Specifically, CKD patients undergoing predialysis or hemodialysis are significantly more likely to have severe chronic periodontitis than their counterparts treated with continuous ambulatory periodontal dialysis (CAPD) or healthy individuals without CKD.
"The pathogenesis of periodontitis elicits the production of cytokines, prostaglandins, and in some cases, acute phase reagents, such as C-reactive protein; therefore periodontitis may have a systemic negative effect on homeostasis and a negative influence on any ongoing disease," explain Ricardo Fischer and colleagues from Rio de Janeiro State University, Brazil.

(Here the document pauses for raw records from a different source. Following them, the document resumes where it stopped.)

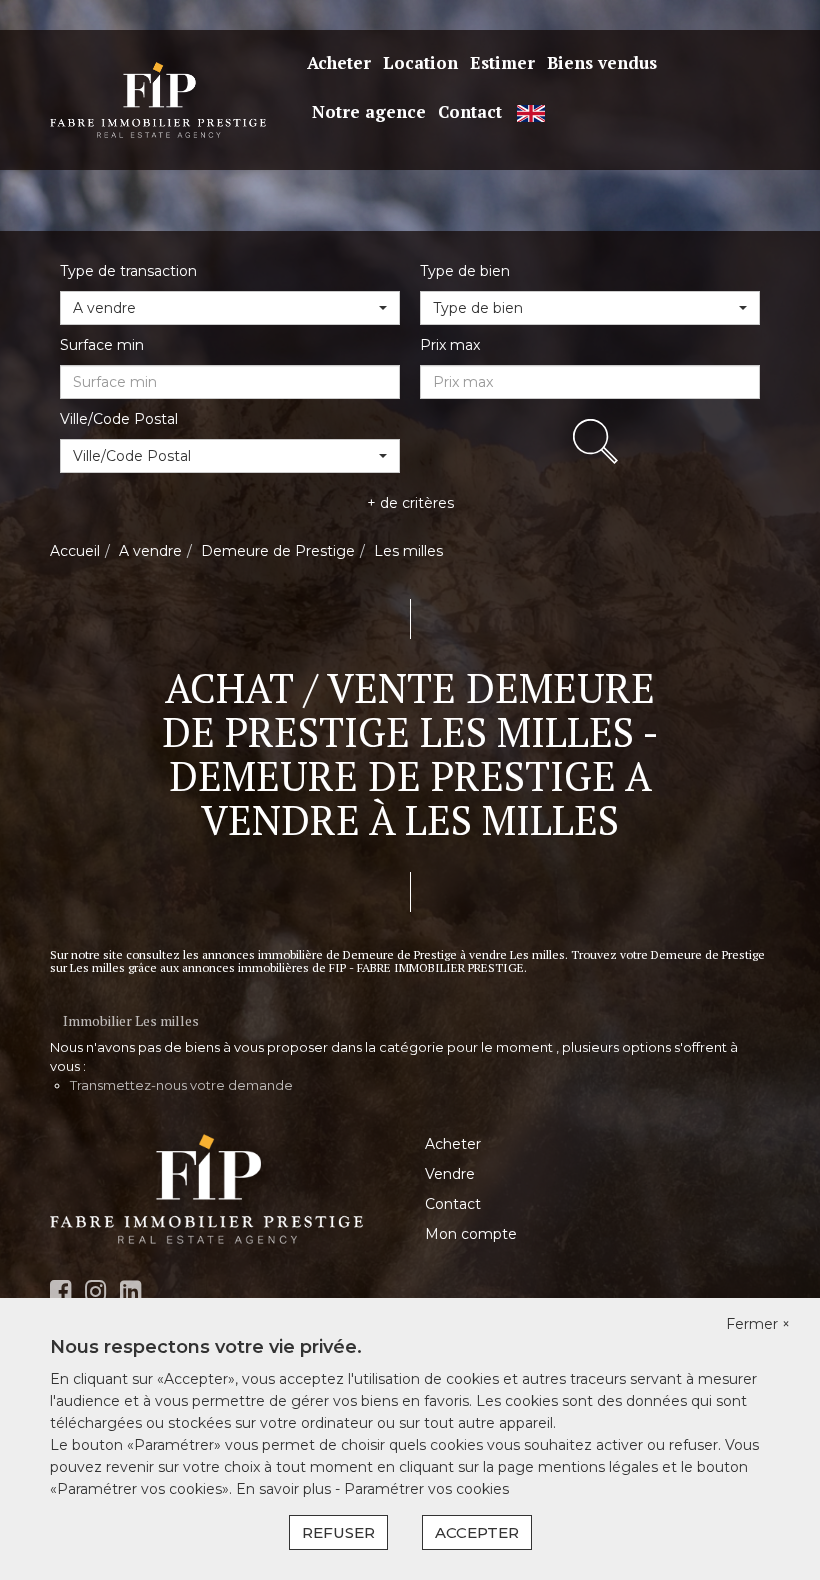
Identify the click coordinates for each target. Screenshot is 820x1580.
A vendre (150, 551)
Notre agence (369, 111)
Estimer (502, 62)
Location (420, 62)
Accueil (75, 551)
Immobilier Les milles (131, 1020)
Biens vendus (602, 62)
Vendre (450, 1174)
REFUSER (338, 1532)
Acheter (339, 62)
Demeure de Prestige (278, 551)
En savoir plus (285, 1489)
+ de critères (410, 503)
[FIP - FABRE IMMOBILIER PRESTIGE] (158, 99)
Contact (470, 111)
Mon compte (471, 1234)
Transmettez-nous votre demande (181, 1085)
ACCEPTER (477, 1532)
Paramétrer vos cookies (426, 1489)
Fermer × (758, 1324)
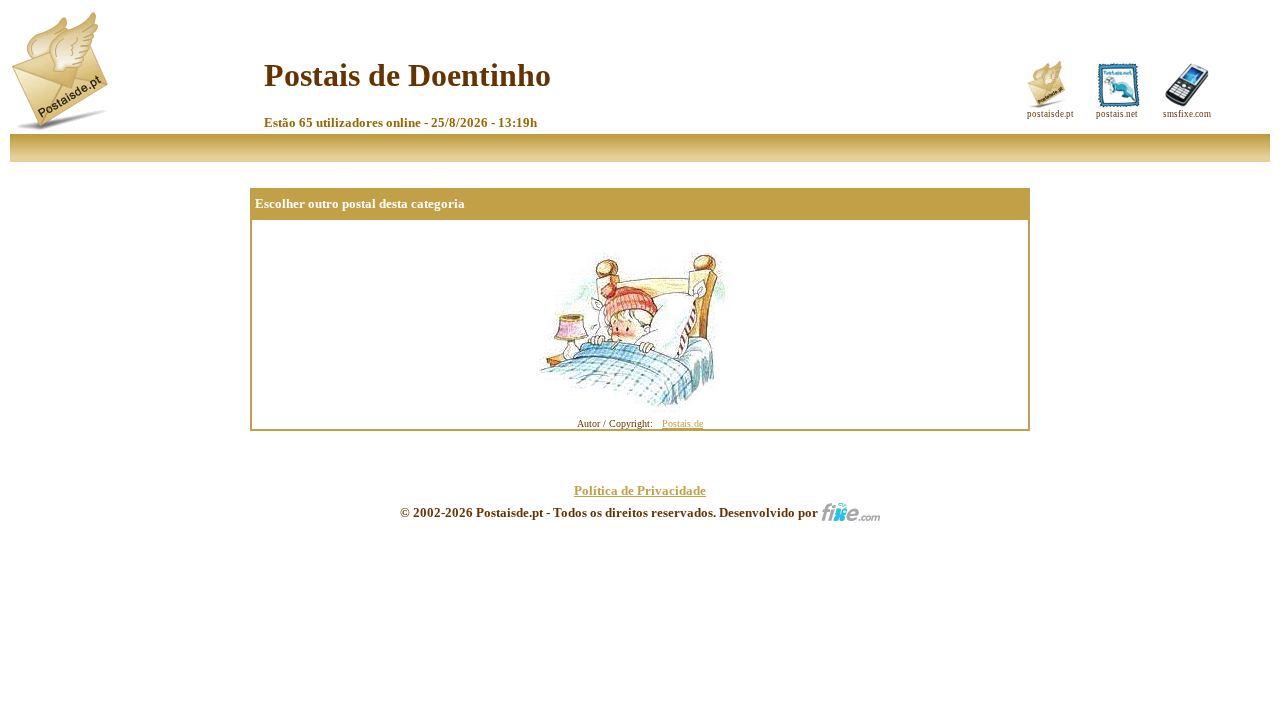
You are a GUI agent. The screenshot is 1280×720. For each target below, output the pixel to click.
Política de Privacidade (640, 490)
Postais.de (682, 423)
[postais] (61, 125)
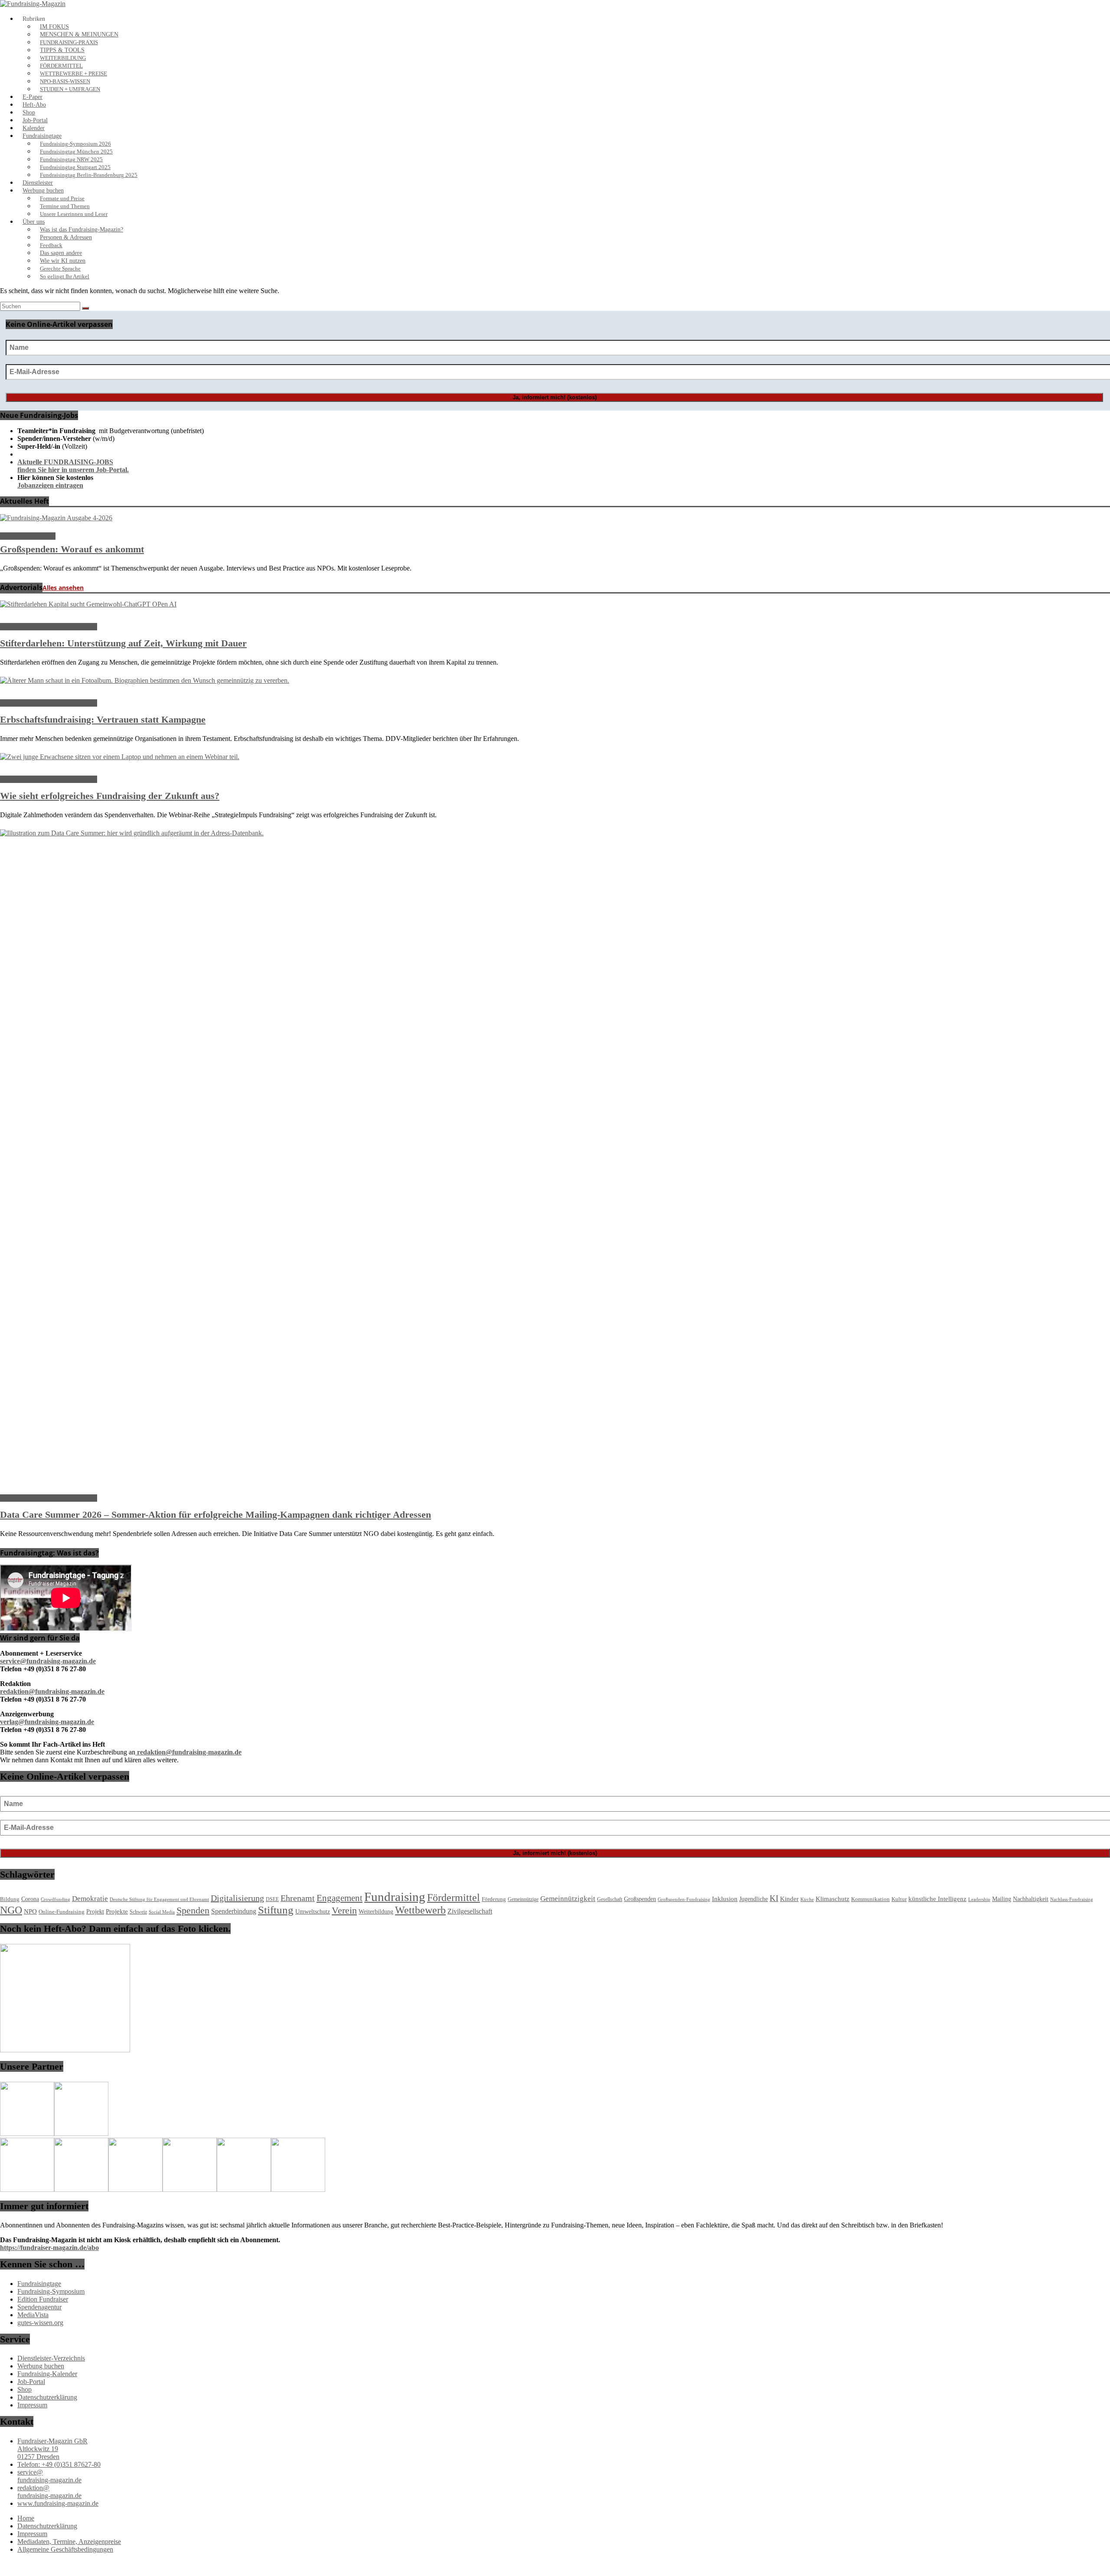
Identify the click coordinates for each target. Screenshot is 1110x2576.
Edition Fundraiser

Their study included 40 CAPD patients, 40 hemodialysis patients, 51 predialysis patients, and 67 healthy individuals with no clinical signs of ongoing systemic disease.
All study participants underwent oral clinical examinations, and chronic periodontitis was defined as having clinical attachment loss of at least 4 mm in more than 30 percent of oral sites, while severe chronic periodontitis denoted the presence of at least four sites with clinical attachment loss of at least 6 mm.